Come previsto oggi ho fatto il mio ingresso in quella che sarà la mia dimora per qualche giorno: l’ospedale. L’intervento era programmato da tempo e non ci sono state sorprese. Arrivo con la mia borsa, nella quale ho messo tutto quello che penso mi potrà servire, e anche qualcosa di inutile, per avere la sensazione di andare in vacanza, dove ogni frivolezza è ammessa.
Mi assegnano una stanza a tre letti, di cui due sono già occupati da donne che conoscerò a breve. Con la timidezza tipica di chi è l’ultimo arrivato, saluto chi già è ormai di casa. Matilde e Sara sono le mie due compagne di stanza. Io porto con me il carico di dolore, paura e dubbi, credendo di essere l’ultima tra gli ultimi ma subito il sorriso delle amiche mi invita ad abbandonare il broncio.
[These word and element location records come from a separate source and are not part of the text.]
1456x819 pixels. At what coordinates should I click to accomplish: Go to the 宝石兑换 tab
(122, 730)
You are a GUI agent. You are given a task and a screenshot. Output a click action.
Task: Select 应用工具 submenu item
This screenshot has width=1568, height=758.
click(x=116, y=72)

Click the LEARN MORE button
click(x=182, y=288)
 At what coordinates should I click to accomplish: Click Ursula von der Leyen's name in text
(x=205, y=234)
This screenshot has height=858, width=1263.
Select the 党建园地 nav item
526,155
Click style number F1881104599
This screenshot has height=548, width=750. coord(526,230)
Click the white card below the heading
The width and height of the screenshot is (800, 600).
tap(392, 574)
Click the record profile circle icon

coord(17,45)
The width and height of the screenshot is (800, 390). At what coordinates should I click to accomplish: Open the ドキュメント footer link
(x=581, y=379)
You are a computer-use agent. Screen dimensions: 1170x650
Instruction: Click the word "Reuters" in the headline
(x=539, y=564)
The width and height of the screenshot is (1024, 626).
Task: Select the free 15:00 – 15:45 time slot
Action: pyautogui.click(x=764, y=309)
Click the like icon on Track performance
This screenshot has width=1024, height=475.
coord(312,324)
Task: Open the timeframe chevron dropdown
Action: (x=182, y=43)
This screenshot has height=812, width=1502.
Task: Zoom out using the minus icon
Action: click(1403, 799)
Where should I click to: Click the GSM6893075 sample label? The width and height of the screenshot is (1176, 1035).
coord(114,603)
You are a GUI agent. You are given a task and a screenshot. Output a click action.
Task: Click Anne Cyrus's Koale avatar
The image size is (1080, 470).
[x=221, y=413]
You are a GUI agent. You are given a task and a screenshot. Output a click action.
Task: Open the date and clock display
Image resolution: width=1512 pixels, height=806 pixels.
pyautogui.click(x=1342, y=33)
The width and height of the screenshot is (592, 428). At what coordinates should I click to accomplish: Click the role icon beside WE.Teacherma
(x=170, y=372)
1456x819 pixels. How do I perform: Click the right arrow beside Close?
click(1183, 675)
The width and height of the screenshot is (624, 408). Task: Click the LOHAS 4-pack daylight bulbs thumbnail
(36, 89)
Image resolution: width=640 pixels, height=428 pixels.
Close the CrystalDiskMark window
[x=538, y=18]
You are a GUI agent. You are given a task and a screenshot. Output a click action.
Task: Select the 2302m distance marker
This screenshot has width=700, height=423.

Tra le due, Sara, in particolare, ha un’aria così serena e rassicurante da farmi credere di trovarsi lì per sbaglio.
Passa poco e iniziamo a scambiarci esperienze e stato di salute e apprendo che lei, proprio la più giovane delle tre, non solo è quella tra noi che porta il fardello più pesante, ma ha anche tre bimbi piccoli a casa che l’aspettano.
Ho perso subito quella che credevo fosse la prima posizione, quella che mi avrebbe portato al centro dell’attenzione, ad avere il massimo del compatimento. Quanto mi sbagliavo! Sara mi stava già dando una grande lezione, lei che si interessava a me e cercava di risollevarmi, mettendosi in secondo piano.
Dovevo riprendere il controllo di me, la mia dignità, anche nella sofferenza e dare la precedenza a chi la meritava.